→ **WHAT TO WORK ON**: Which lines in the rows below contain the string "Image"? Pick out and copy each of them, matching case exactly.

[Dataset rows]
## start

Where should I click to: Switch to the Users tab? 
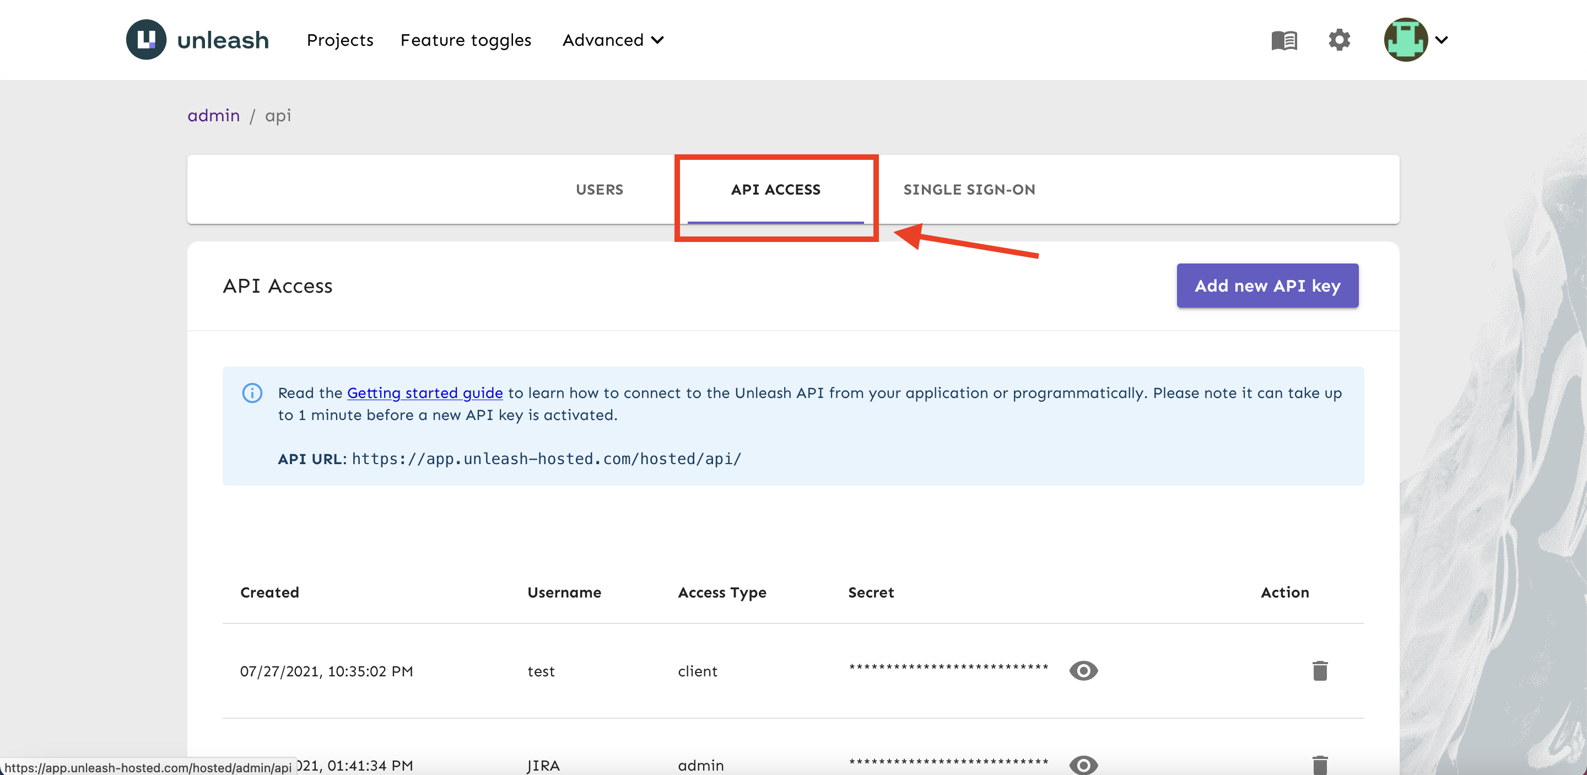pyautogui.click(x=599, y=189)
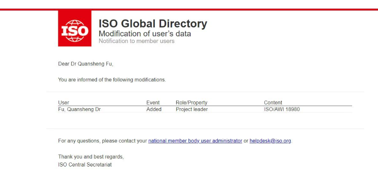Click the informed of the following modifications sentence
Image resolution: width=378 pixels, height=190 pixels.
(x=112, y=80)
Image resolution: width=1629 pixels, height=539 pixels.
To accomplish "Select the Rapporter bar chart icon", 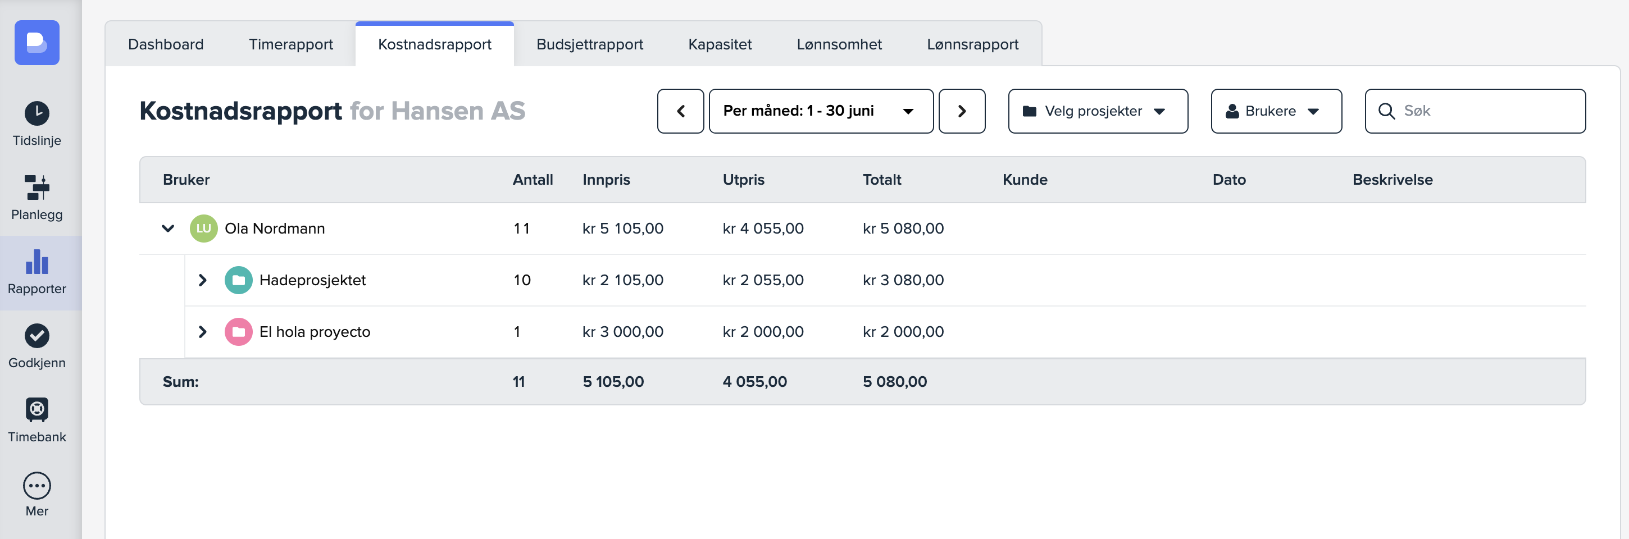I will click(37, 262).
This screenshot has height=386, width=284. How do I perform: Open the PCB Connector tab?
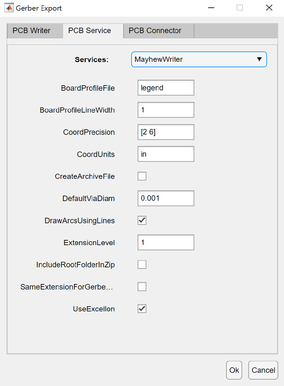tap(155, 31)
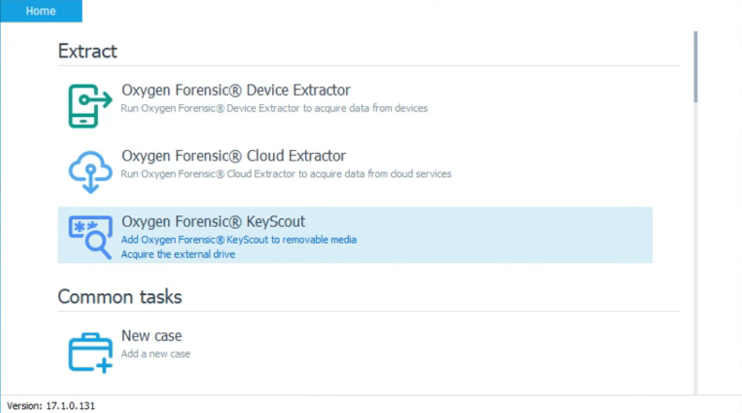Choose Acquire the external drive link
This screenshot has width=742, height=413.
click(x=178, y=255)
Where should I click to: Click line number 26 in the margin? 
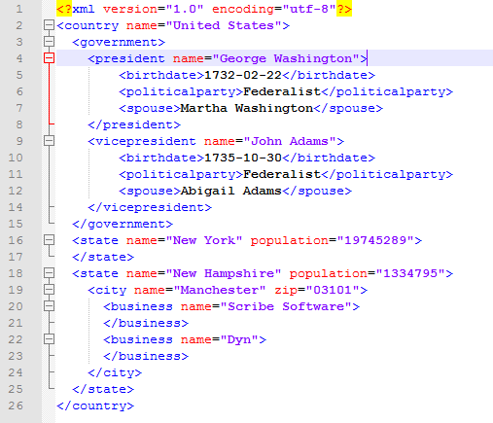16,405
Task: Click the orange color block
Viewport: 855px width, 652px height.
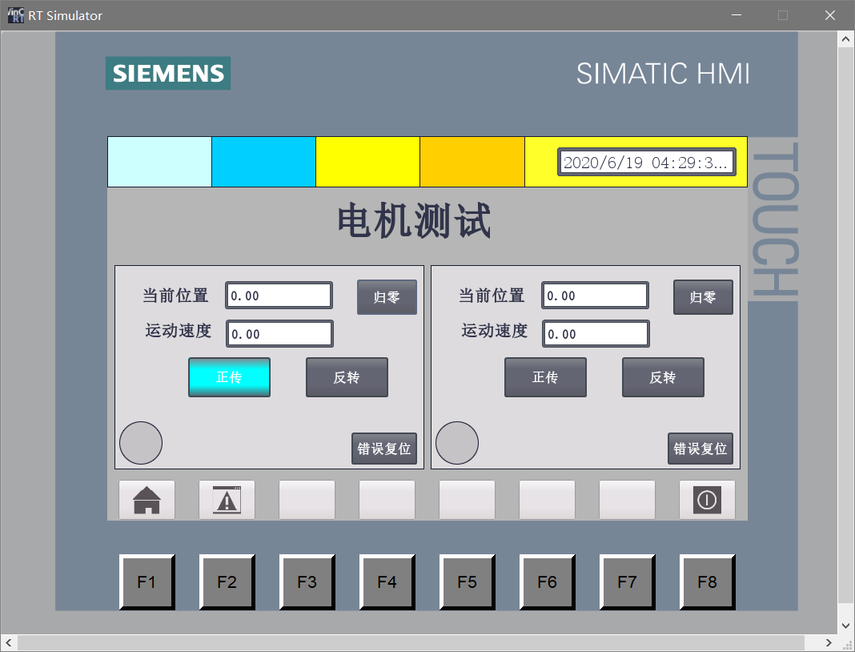Action: point(472,162)
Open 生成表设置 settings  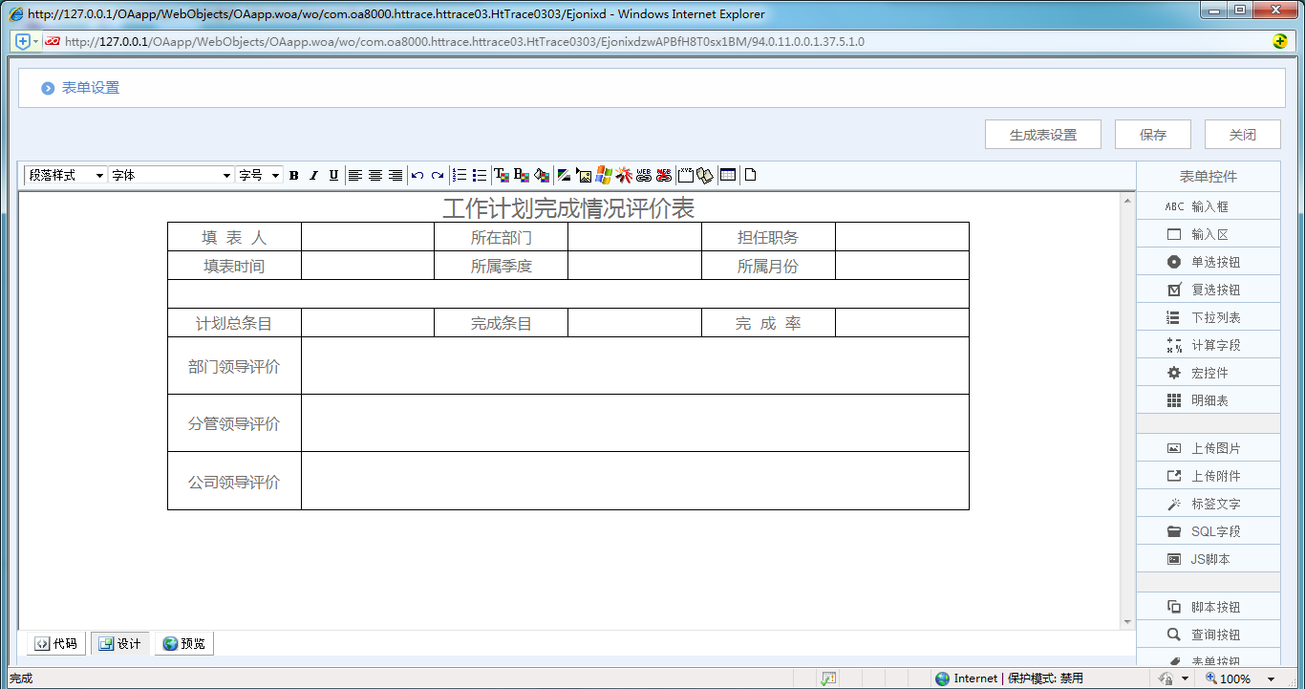tap(1042, 134)
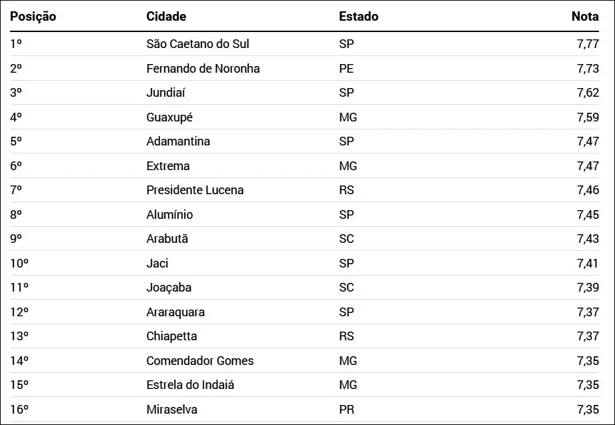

## end

→ **ANSWER TO THE PROBLEM**:
Image resolution: width=378 pixels, height=190 pixels.
Image resolution: width=1629 pixels, height=539 pixels.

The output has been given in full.